次に、workフォルダは、JSPを変換したサーブレットが格納されるフォルダです。EEの仕様として、JSPは実行時にTomcatやアプリケーションサーバによって一旦サーブレットに変換され、それがクラスファイルにコンパイルされて実行されるようになっています。実運用のTomcatでは、この変換ファイルはTomcat本体内の所定のフォルダに格納されるようになっていますが、Tomcatプロジェクトでは、これらのファイルもプロジェクト内に配置され、確認できるようになっています。
なお、第2回で紹介したように、パッケージエクスプローラは、あえて実フォルダ構成とは違う見え方となります。WEB-INF/srcはもちろんのこと、workフォルダもソースを格納するフォルダなので、図6からもわかるように、ソースフォルダ扱いのアイコンになっています。
さらに、WEB-INF/srcは、プロジェクト直下に配置され、コーディングしやすいようになっています。
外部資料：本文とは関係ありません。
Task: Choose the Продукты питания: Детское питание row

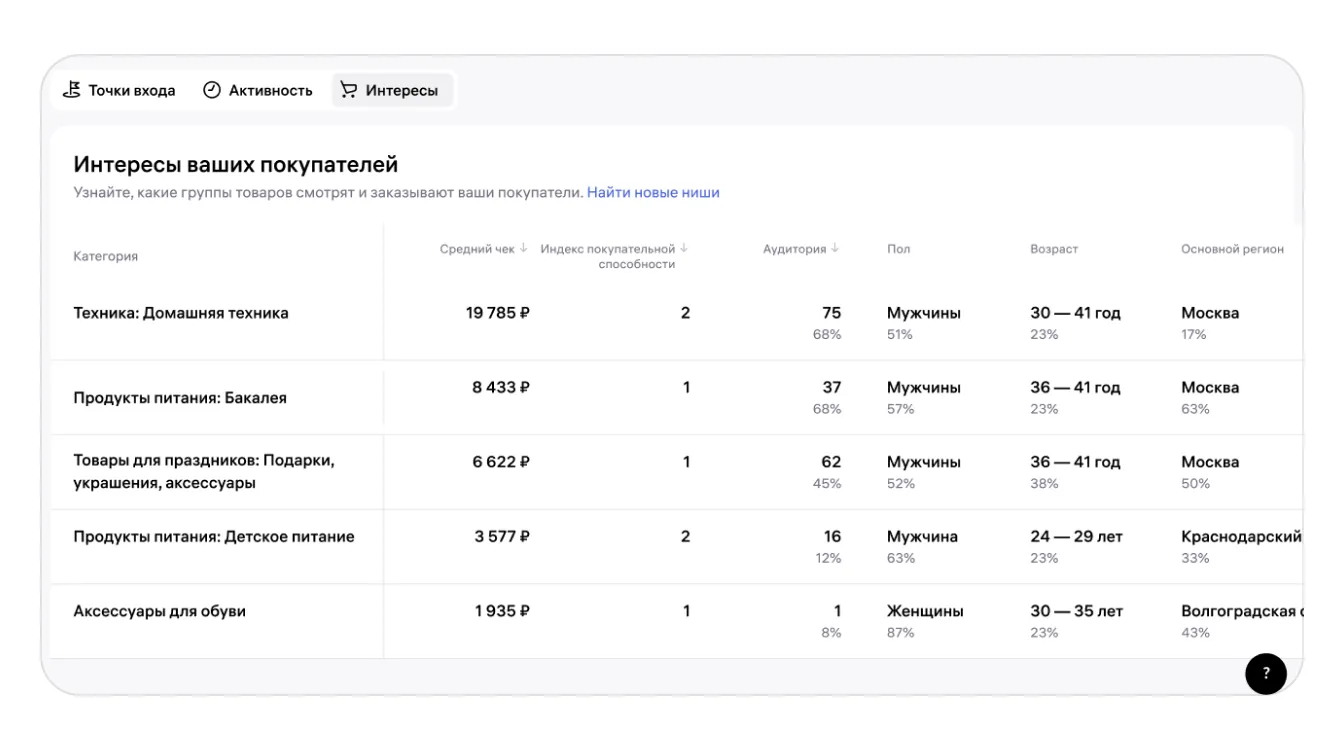Action: (x=214, y=537)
一方、WEB-INF/classesは、Javaプロジェクトのbinフォルダ同様に、パッケージエクスプローラーからは見えないようになっています。
Tomcatプロジェクトのフォルダ構成のまとめ
ここまで解説してきたTomcatプロジェクトのフォルダ構成を図にまとめると、図8のようになります。
サーブレットの格納先
Tomcatプロジェクトのフォルダ構成が理解できたのなら、Webアプリケーションのファイル類の配置先は、それぞれ次のようになることが理解できるでしょう。
HTML、CSS、JS、画像などの静的ファイル
アプリケーションフォルダ直下のサブフォルダに格納します。
サーブレット
WEB-INF/srcに.javaファイルとして作成します。
JSP
JSPを直接Webから呼び出すことは避けた方がよいため、WEB-INF直下に適切なサブフォルダを作成して、その中に格納します。
図9は、試しに、HelloServlet.javaを、FirstTomcatProjectに作成した状態のパッケージエクスプローラーです。
このHelloServletは、URLパターン/helloでアクセスすると、画面上に「Hello World!」と表示するサーブレットです。